--- Records for the task ---

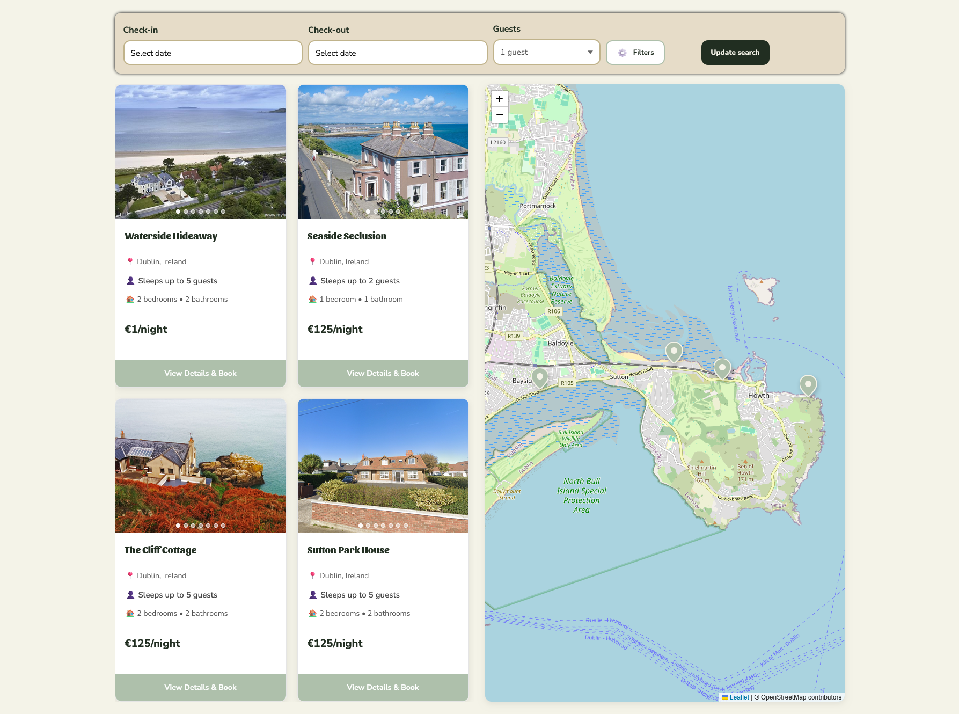Zoom out on the map
The image size is (959, 714).
click(x=499, y=115)
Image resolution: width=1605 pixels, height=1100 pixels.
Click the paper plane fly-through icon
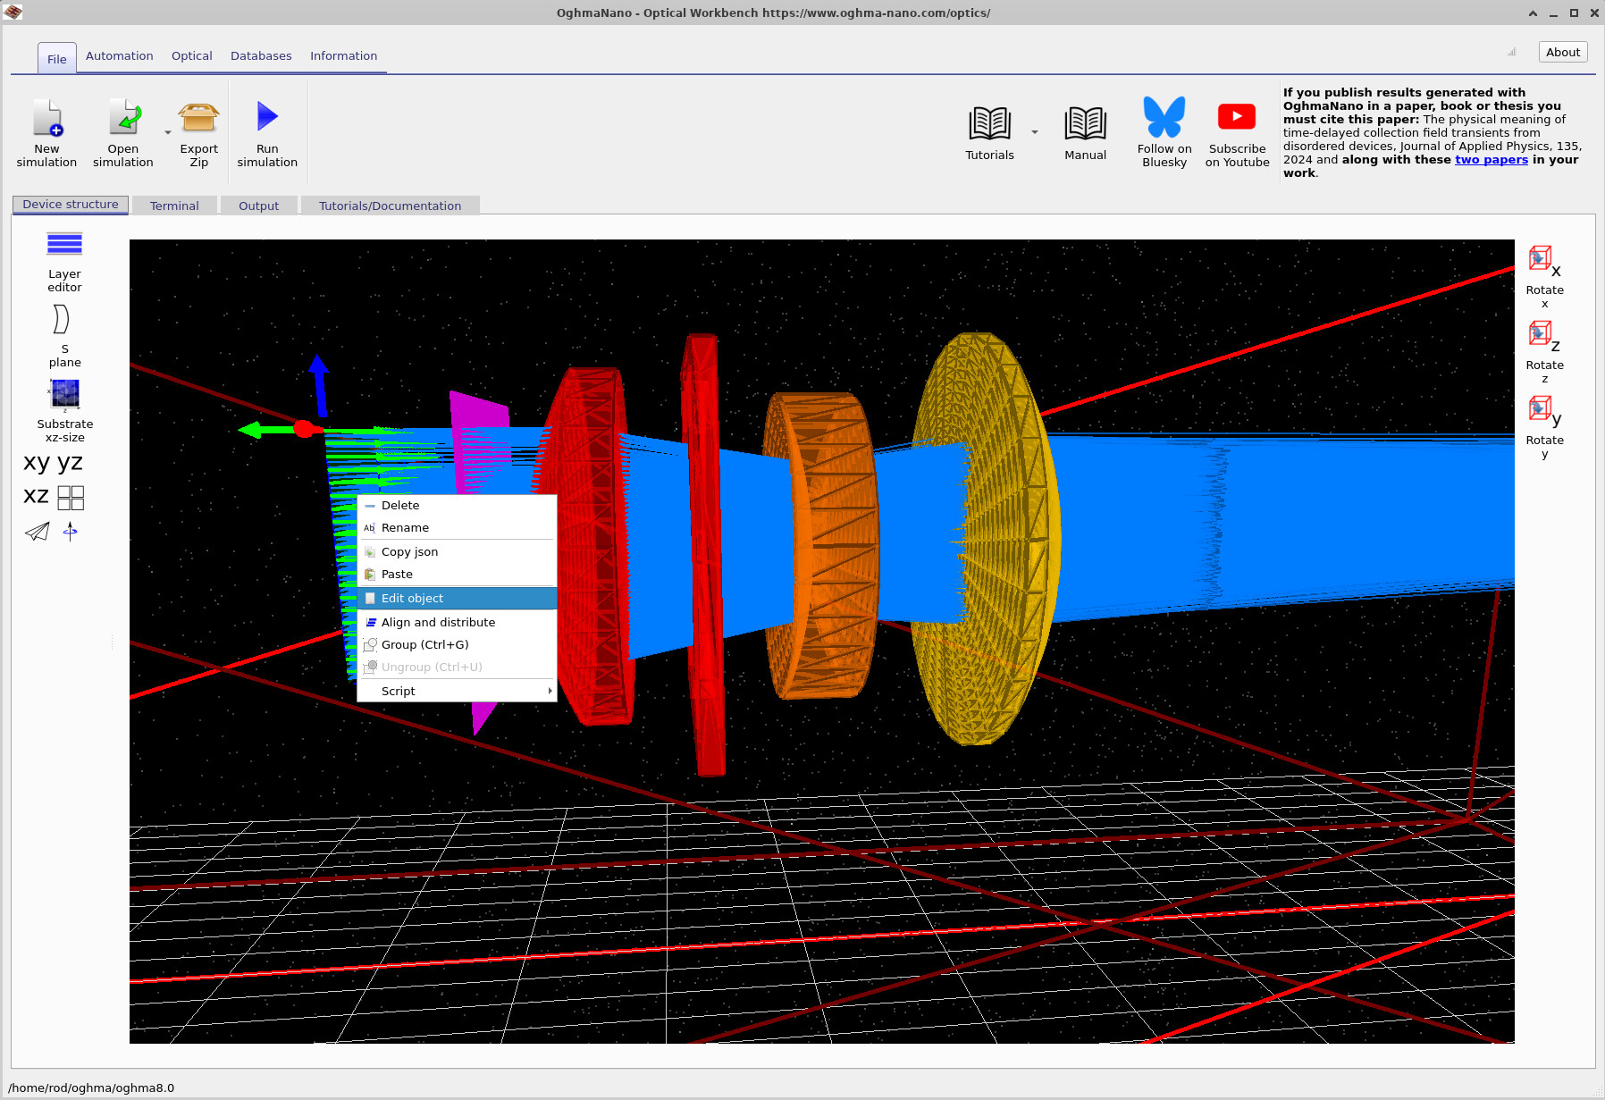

---

> [Task description]: Reproduce exactly, with every picture left out, the lines from the one that contains "Image resolution: width=1605" to the final line of the records above.

> [Solved problem]:
Image resolution: width=1605 pixels, height=1100 pixels.
Click the paper plane fly-through icon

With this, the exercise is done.